> Task to carry out
Reproduce every entry exactly, without alteration.

*** Opening Raw data ***

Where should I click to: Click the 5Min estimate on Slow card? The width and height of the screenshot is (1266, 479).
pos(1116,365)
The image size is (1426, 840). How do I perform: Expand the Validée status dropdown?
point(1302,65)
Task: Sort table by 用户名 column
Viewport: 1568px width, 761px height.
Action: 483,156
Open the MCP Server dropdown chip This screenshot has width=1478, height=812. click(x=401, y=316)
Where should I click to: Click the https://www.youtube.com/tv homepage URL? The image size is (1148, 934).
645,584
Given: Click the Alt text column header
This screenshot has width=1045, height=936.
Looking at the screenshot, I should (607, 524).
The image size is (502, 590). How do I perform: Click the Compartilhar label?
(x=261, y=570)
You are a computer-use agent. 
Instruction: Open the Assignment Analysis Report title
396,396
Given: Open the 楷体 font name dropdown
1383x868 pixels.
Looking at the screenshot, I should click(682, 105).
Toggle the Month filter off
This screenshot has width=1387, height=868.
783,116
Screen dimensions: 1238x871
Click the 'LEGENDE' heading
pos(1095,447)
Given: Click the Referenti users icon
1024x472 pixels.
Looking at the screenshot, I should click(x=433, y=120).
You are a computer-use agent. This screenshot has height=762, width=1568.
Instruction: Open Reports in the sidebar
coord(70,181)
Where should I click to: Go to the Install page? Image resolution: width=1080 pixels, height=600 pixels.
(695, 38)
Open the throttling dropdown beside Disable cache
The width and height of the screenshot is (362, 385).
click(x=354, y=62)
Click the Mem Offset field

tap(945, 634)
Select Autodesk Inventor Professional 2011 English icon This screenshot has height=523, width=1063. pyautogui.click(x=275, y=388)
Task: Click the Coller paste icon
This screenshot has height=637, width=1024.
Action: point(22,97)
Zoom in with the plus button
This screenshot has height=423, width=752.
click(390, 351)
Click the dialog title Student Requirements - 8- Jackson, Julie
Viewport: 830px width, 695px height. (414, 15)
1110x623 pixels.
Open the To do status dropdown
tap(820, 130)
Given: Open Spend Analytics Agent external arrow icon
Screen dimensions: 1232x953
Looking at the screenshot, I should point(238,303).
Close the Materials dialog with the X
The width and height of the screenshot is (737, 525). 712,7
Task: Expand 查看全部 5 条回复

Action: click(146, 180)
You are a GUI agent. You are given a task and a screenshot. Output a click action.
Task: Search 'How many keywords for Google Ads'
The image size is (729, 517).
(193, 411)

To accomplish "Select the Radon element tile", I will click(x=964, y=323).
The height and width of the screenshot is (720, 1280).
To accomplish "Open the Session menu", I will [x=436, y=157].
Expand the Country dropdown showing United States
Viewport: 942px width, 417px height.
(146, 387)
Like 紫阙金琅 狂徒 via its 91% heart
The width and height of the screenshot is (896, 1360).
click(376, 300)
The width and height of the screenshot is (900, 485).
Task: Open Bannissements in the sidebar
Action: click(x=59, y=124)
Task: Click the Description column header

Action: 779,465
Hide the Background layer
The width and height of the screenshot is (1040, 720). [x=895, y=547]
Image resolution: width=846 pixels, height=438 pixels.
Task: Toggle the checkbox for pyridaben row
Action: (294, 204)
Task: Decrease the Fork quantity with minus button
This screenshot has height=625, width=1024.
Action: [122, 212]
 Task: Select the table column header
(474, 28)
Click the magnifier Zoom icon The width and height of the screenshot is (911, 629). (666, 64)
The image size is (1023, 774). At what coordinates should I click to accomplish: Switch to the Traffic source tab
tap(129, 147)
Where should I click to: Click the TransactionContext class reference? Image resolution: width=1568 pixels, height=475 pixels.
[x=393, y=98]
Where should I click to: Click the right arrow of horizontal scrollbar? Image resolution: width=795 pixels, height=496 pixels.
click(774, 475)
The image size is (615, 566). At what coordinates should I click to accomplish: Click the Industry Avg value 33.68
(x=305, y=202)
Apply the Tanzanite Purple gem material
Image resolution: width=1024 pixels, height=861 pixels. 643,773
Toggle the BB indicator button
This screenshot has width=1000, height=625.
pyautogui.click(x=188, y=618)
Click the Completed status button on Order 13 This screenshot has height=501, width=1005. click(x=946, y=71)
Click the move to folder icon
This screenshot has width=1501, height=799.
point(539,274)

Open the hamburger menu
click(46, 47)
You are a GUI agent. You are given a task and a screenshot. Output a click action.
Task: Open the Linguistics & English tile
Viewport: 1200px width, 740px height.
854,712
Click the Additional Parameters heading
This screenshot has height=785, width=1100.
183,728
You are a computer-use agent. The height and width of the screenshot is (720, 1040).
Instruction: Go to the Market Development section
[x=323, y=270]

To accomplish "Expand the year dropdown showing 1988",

*** Closing Raw data ***

> Answer
Where should I click to: Click the 5Min estimate on Slow card? The width and height of the screenshot is (1266, 479).
pos(1116,365)
The image size is (1426, 840). How do I perform: Expand the Validée status dropdown?
point(1302,65)
Task: Sort table by 用户名 column
Viewport: 1568px width, 761px height.
Action: 483,156
Open the MCP Server dropdown chip This screenshot has width=1478, height=812. click(x=401, y=316)
Where should I click to: Click the https://www.youtube.com/tv homepage URL? The image size is (1148, 934).
645,584
Given: Click the Alt text column header
This screenshot has width=1045, height=936.
Looking at the screenshot, I should (607, 524).
The image size is (502, 590). How do I perform: Click the Compartilhar label?
(x=261, y=570)
You are a computer-use agent. 
Instruction: Open the Assignment Analysis Report title
396,396
Given: Open the 楷体 font name dropdown
1383x868 pixels.
Looking at the screenshot, I should click(682, 105).
Toggle the Month filter off
This screenshot has width=1387, height=868.
783,116
Screen dimensions: 1238x871
Click the 'LEGENDE' heading
pos(1095,447)
Given: Click the Referenti users icon
1024x472 pixels.
Looking at the screenshot, I should click(x=433, y=120).
You are a computer-use agent. This screenshot has height=762, width=1568.
Instruction: Open Reports in the sidebar
coord(70,181)
Where should I click to: Go to the Install page? Image resolution: width=1080 pixels, height=600 pixels.
(695, 38)
Open the throttling dropdown beside Disable cache
The width and height of the screenshot is (362, 385).
click(x=354, y=62)
Click the Mem Offset field

tap(945, 634)
Select Autodesk Inventor Professional 2011 English icon This screenshot has height=523, width=1063. pyautogui.click(x=275, y=388)
Task: Click the Coller paste icon
This screenshot has height=637, width=1024.
Action: point(22,97)
Zoom in with the plus button
This screenshot has height=423, width=752.
click(390, 351)
Click the dialog title Student Requirements - 8- Jackson, Julie
Viewport: 830px width, 695px height. (414, 15)
1110x623 pixels.
Open the To do status dropdown
tap(820, 130)
Given: Open Spend Analytics Agent external arrow icon
Screen dimensions: 1232x953
Looking at the screenshot, I should point(238,303).
Close the Materials dialog with the X
The width and height of the screenshot is (737, 525). 712,7
Task: Expand 查看全部 5 条回复

Action: click(146, 180)
You are a GUI agent. You are given a task and a screenshot. Output a click action.
Task: Search 'How many keywords for Google Ads'
The image size is (729, 517).
(193, 411)

To accomplish "Select the Radon element tile", I will click(x=964, y=323).
The height and width of the screenshot is (720, 1280).
To accomplish "Open the Session menu", I will [x=436, y=157].
Expand the Country dropdown showing United States
Viewport: 942px width, 417px height.
(146, 387)
Like 紫阙金琅 狂徒 via its 91% heart
The width and height of the screenshot is (896, 1360).
click(376, 300)
The width and height of the screenshot is (900, 485).
Task: Open Bannissements in the sidebar
Action: click(x=59, y=124)
Task: Click the Description column header

Action: 779,465
Hide the Background layer
The width and height of the screenshot is (1040, 720). [x=895, y=547]
Image resolution: width=846 pixels, height=438 pixels.
Task: Toggle the checkbox for pyridaben row
Action: (294, 204)
Task: Decrease the Fork quantity with minus button
This screenshot has height=625, width=1024.
Action: [122, 212]
 Task: Select the table column header
(474, 28)
Click the magnifier Zoom icon The width and height of the screenshot is (911, 629). (666, 64)
The image size is (1023, 774). At what coordinates should I click to accomplish: Switch to the Traffic source tab
tap(129, 147)
Where should I click to: Click the TransactionContext class reference? Image resolution: width=1568 pixels, height=475 pixels.
[x=393, y=98]
Where should I click to: Click the right arrow of horizontal scrollbar? Image resolution: width=795 pixels, height=496 pixels.
click(774, 475)
The image size is (615, 566). At what coordinates should I click to accomplish: Click the Industry Avg value 33.68
(x=305, y=202)
Apply the Tanzanite Purple gem material
Image resolution: width=1024 pixels, height=861 pixels. 643,773
Toggle the BB indicator button
This screenshot has width=1000, height=625.
pyautogui.click(x=188, y=618)
Click the Completed status button on Order 13 This screenshot has height=501, width=1005. click(x=946, y=71)
Click the move to folder icon
This screenshot has width=1501, height=799.
point(539,274)

Open the hamburger menu
click(46, 47)
You are a GUI agent. You are given a task and a screenshot. Output a click action.
Task: Open the Linguistics & English tile
Viewport: 1200px width, 740px height.
854,712
Click the Additional Parameters heading
This screenshot has height=785, width=1100.
183,728
You are a computer-use agent. The height and width of the screenshot is (720, 1040).
Instruction: Go to the Market Development section
[x=323, y=270]

To accomplish "Expand the year dropdown showing 1988",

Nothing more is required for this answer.